The First Visit to the Dentist: Recommendations from a Pediatric Dentist
Below, Dr. John Hendry, the spokesperson for the American Academy of Pediatric Dentistry (AAPD) has some tips for special needs children and their families to make sure their first visit to the dentist is a positive experience
- “Pediatric dentists are like the ‘Pediatricians of Dentistry’ and have specialized training to treat children with special health care needs,”
Find a pediatric dentist who makes the child feel comfortable. There are online resources to find a local pediatric dentist such as www.mychildrensteeth.org. Another easy way to find a dentist for children is to ask a pediatrician early on for a referral to a local pediatric dentist.
- “Make note of anything about your child that could help the visit go smoothly,”
Providing a pediatric dentist with information about a child with special needs prior to the first visit is the perfect time to ask questions, voice concerns and make sure that both parties are on the same page.
- “Stay positive and make your child excited about the visit.”
Read through the information the pediatric dentist sends in advance of the appointment.

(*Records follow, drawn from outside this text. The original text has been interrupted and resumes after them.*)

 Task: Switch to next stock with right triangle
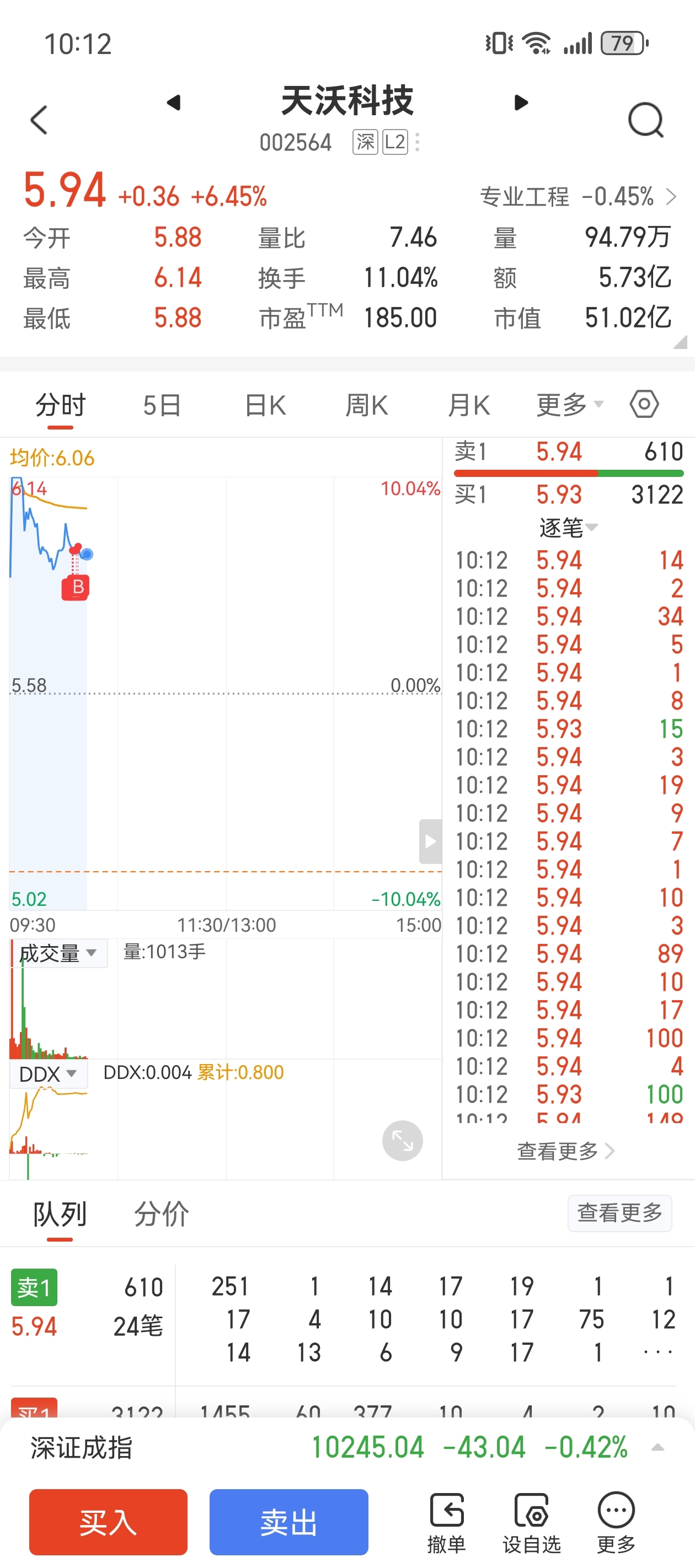pos(521,102)
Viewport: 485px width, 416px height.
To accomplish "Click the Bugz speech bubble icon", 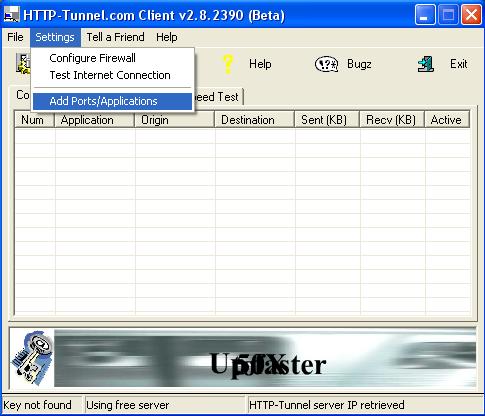I will coord(326,64).
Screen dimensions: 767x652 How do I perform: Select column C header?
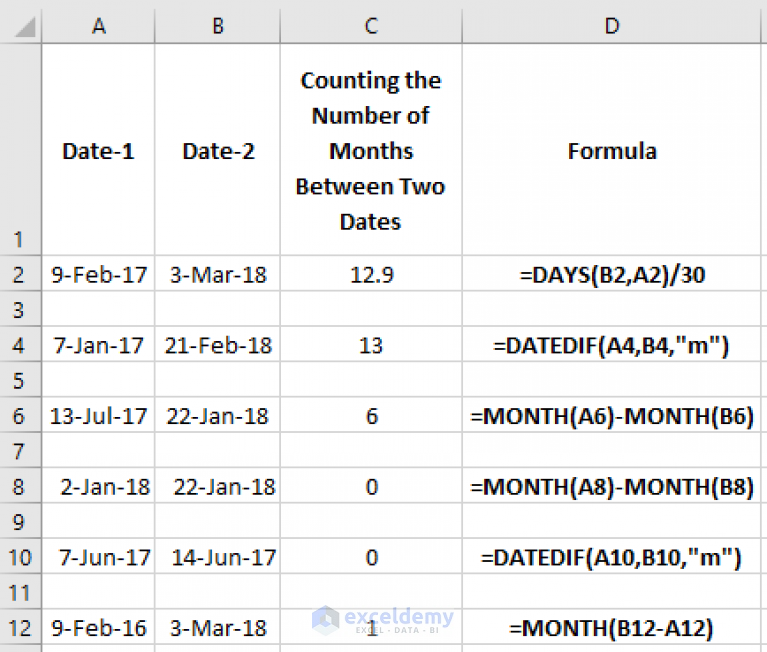[x=371, y=25]
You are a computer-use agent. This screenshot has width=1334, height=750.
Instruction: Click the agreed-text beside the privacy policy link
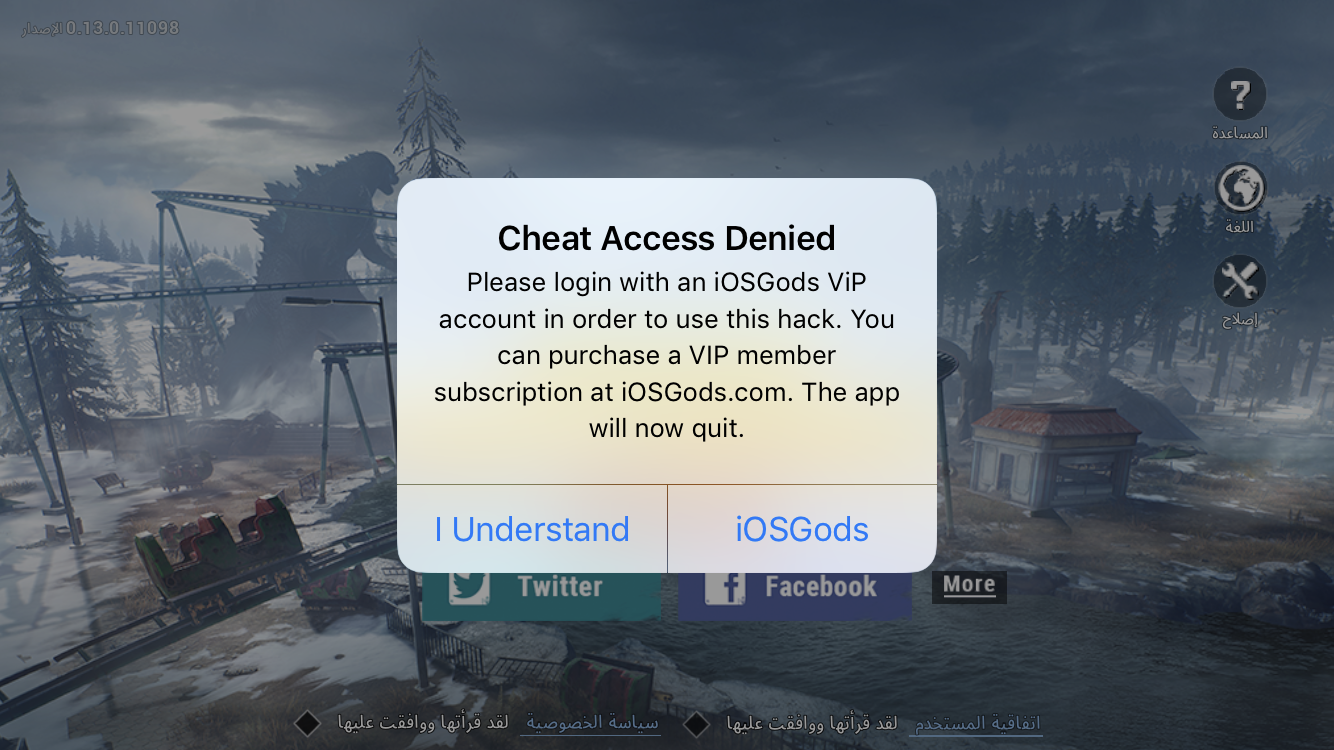click(x=422, y=723)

This will help set the expectation of what is to come.
- “Consistent routines that promote oral health and drinking water throughout the day can be important measures in helping keep teeth clean at home.”

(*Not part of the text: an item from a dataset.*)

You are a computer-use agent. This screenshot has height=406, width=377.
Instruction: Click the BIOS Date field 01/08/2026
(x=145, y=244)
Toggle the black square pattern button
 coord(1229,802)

Make dental health a priority at home from day one. Parents may be dealing with children who have multiple, significant health needs, but Dr. Hendry says it’s important not to let oral health slip to the back burner. Parents can help their children become familiar with great oral health when they are very young by wiping their gums with a wet washcloth and ensuring they limit how much sugary food they eat.
For more expert advice from Dr. Henry, visit www.mychildrensteeth.org.
Preparing Your Child for Their Dentist Visit
While searching for a dental home, there are measures that can be taken to help prepare children with special needs for their first visit. Here are a few:
- Share a fun ‘Visiting the Dentist’ story or song with the child to get them comfortable about going to the dentist.
- Talk to them about what will happen during the visit. Kids may not understand who this person is or why they need to go see them. It’s important to give them the information beforehand.
- Play ‘going to the dentist’ and take turns with role playing being a patient or dentist. Use a tissue as a bib and chair recliner to make the actions familiar before their first visit.